Principles of first trimester screening in the age of non-invasive prenatal diagnosis: screening for chromosomal abnormalities

First trimester risk assessment for chromosomal abnormalities plays a major role in the contemporary pregnancy care. It has evolved significantly since its introduction in the 1990s, when it essentially consisted of just the nuchal translucency measurement. Today, it involves the measurement of several biophysical and biochemical markers and it is often combined with a cell-free DNA (cfDNA) analysis as a secondary test. A search of the Medline and Embase databases was done looking for articles about first trimester aneuploidy screening. We performed a detailed review of the literature to evaluate the screening tests currently available and their respective test performance.

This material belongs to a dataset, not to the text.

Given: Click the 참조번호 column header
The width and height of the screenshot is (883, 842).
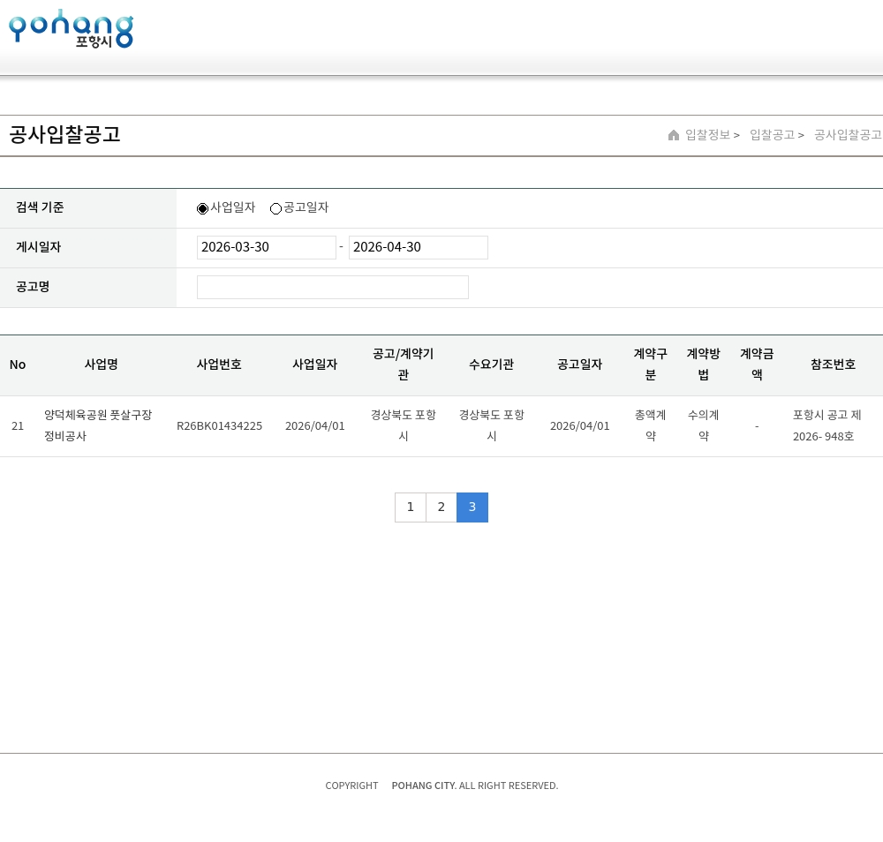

Combined screening for trisomy 21 based on maternal age, fetal NT, and the serum markers free beta-hCG and PAPP-A results in a detection rate of about 90% for a false positive of 3-5%. With the addition of further ultrasound markers, the false positive rate can be roughly halved. Screening based on cfDNA identifies about 99% of the affected fetuses for a false positive rate of 0.1%. However, there is a test failure rate of about 2%. The ideal combination between combined and cfDNA screening is still under discussion. Currently, a contingent screening policy seems most favorable where combined screening is offered for everyone and cfDNA analysis only for those with a borderline risk result after combined screening. Significant advances in screening for trisomy 21 have been made over the past 2 decades. Contemporary screening policies can detect for more than 95% of affected fetuses for false positive rate of less than 3%.